[Records excerpted from a collection]
───
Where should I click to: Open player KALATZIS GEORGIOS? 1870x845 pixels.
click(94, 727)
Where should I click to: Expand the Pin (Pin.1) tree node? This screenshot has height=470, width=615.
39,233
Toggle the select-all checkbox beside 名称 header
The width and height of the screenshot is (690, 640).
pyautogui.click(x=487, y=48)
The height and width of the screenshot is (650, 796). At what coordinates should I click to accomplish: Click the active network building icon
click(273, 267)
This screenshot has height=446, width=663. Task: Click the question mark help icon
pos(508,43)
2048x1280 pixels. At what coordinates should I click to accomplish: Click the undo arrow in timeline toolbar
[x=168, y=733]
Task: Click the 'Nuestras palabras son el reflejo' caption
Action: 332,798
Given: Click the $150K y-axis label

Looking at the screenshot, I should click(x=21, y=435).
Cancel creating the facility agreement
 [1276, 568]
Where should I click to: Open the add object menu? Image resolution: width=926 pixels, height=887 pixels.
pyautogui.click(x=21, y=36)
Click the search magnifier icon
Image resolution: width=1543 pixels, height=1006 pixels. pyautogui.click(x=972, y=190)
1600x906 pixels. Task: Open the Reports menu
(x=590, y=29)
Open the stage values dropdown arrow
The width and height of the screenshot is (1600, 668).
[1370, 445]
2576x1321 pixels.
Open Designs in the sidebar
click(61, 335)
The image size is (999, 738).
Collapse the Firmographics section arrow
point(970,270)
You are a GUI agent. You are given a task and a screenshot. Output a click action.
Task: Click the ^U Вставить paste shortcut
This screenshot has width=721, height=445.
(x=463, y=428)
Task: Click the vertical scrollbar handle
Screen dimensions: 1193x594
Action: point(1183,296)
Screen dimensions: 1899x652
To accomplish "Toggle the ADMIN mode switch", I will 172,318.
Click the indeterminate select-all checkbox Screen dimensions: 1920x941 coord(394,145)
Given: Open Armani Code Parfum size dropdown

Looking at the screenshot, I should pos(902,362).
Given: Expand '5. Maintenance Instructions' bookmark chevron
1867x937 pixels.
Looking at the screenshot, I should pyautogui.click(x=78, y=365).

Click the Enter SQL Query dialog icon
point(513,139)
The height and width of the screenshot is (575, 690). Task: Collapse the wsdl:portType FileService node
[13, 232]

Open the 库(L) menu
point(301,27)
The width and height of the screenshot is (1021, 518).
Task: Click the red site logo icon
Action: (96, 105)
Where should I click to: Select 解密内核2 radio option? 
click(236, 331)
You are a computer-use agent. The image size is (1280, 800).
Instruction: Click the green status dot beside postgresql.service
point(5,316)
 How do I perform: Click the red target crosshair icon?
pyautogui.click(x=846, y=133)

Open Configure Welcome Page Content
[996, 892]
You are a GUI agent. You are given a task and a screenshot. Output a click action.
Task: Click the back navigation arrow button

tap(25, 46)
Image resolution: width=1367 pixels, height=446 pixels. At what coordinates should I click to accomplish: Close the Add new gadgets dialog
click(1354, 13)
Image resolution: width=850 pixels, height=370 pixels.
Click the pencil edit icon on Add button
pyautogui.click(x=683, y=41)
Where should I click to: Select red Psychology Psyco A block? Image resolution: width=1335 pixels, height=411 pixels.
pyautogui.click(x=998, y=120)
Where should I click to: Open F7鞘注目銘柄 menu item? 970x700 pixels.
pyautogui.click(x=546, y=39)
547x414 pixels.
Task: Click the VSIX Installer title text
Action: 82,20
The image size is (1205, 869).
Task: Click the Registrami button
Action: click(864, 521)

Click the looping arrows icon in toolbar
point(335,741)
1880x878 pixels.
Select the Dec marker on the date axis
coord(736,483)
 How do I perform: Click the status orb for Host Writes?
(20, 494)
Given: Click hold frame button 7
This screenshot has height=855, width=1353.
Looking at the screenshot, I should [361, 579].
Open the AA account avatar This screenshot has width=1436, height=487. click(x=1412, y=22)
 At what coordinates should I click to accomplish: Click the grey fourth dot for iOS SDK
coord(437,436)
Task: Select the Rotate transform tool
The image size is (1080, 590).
───
» What is expected:
Output the data in full, precisely as it appears above.

» Response to this exercise:
Where should I click to: Open player KALATZIS GEORGIOS? 1870x845 pixels.
click(94, 727)
Where should I click to: Expand the Pin (Pin.1) tree node? This screenshot has height=470, width=615.
39,233
Toggle the select-all checkbox beside 名称 header
The width and height of the screenshot is (690, 640).
pyautogui.click(x=487, y=48)
The height and width of the screenshot is (650, 796). At what coordinates should I click to accomplish: Click the active network building icon
click(273, 267)
This screenshot has height=446, width=663. Task: Click the question mark help icon
pos(508,43)
2048x1280 pixels. At what coordinates should I click to accomplish: Click the undo arrow in timeline toolbar
[x=168, y=733]
Task: Click the 'Nuestras palabras son el reflejo' caption
Action: 332,798
Given: Click the $150K y-axis label

Looking at the screenshot, I should click(x=21, y=435).
Cancel creating the facility agreement
 [1276, 568]
Where should I click to: Open the add object menu? Image resolution: width=926 pixels, height=887 pixels.
pyautogui.click(x=21, y=36)
Click the search magnifier icon
Image resolution: width=1543 pixels, height=1006 pixels. pyautogui.click(x=972, y=190)
1600x906 pixels. Task: Open the Reports menu
(x=590, y=29)
Open the stage values dropdown arrow
The width and height of the screenshot is (1600, 668).
[1370, 445]
2576x1321 pixels.
Open Designs in the sidebar
click(61, 335)
The image size is (999, 738).
Collapse the Firmographics section arrow
point(970,270)
You are a GUI agent. You are given a task and a screenshot. Output a click action.
Task: Click the ^U Вставить paste shortcut
This screenshot has width=721, height=445.
(x=463, y=428)
Task: Click the vertical scrollbar handle
Screen dimensions: 1193x594
Action: point(1183,296)
Screen dimensions: 1899x652
To accomplish "Toggle the ADMIN mode switch", I will 172,318.
Click the indeterminate select-all checkbox Screen dimensions: 1920x941 coord(394,145)
Given: Open Armani Code Parfum size dropdown

Looking at the screenshot, I should pos(902,362).
Given: Expand '5. Maintenance Instructions' bookmark chevron
1867x937 pixels.
Looking at the screenshot, I should pyautogui.click(x=78, y=365).

Click the Enter SQL Query dialog icon
point(513,139)
The height and width of the screenshot is (575, 690). Task: Collapse the wsdl:portType FileService node
[13, 232]

Open the 库(L) menu
point(301,27)
The width and height of the screenshot is (1021, 518).
Task: Click the red site logo icon
Action: (96, 105)
Where should I click to: Select 解密内核2 radio option? 
click(236, 331)
You are a computer-use agent. The image size is (1280, 800).
Instruction: Click the green status dot beside postgresql.service
point(5,316)
 How do I perform: Click the red target crosshair icon?
pyautogui.click(x=846, y=133)

Open Configure Welcome Page Content
[996, 892]
You are a GUI agent. You are given a task and a screenshot. Output a click action.
Task: Click the back navigation arrow button

tap(25, 46)
Image resolution: width=1367 pixels, height=446 pixels. At what coordinates should I click to accomplish: Close the Add new gadgets dialog
click(1354, 13)
Image resolution: width=850 pixels, height=370 pixels.
Click the pencil edit icon on Add button
pyautogui.click(x=683, y=41)
Where should I click to: Select red Psychology Psyco A block? Image resolution: width=1335 pixels, height=411 pixels.
pyautogui.click(x=998, y=120)
Where should I click to: Open F7鞘注目銘柄 menu item? 970x700 pixels.
pyautogui.click(x=546, y=39)
547x414 pixels.
Task: Click the VSIX Installer title text
Action: 82,20
The image size is (1205, 869).
Task: Click the Registrami button
Action: click(864, 521)

Click the looping arrows icon in toolbar
point(335,741)
1880x878 pixels.
Select the Dec marker on the date axis
coord(736,483)
 How do I perform: Click the status orb for Host Writes?
(20, 494)
Given: Click hold frame button 7
This screenshot has height=855, width=1353.
Looking at the screenshot, I should [361, 579].
Open the AA account avatar This screenshot has width=1436, height=487. click(x=1412, y=22)
 At what coordinates should I click to accomplish: Click the grey fourth dot for iOS SDK
coord(437,436)
Task: Select the Rotate transform tool
The image size is (1080, 590).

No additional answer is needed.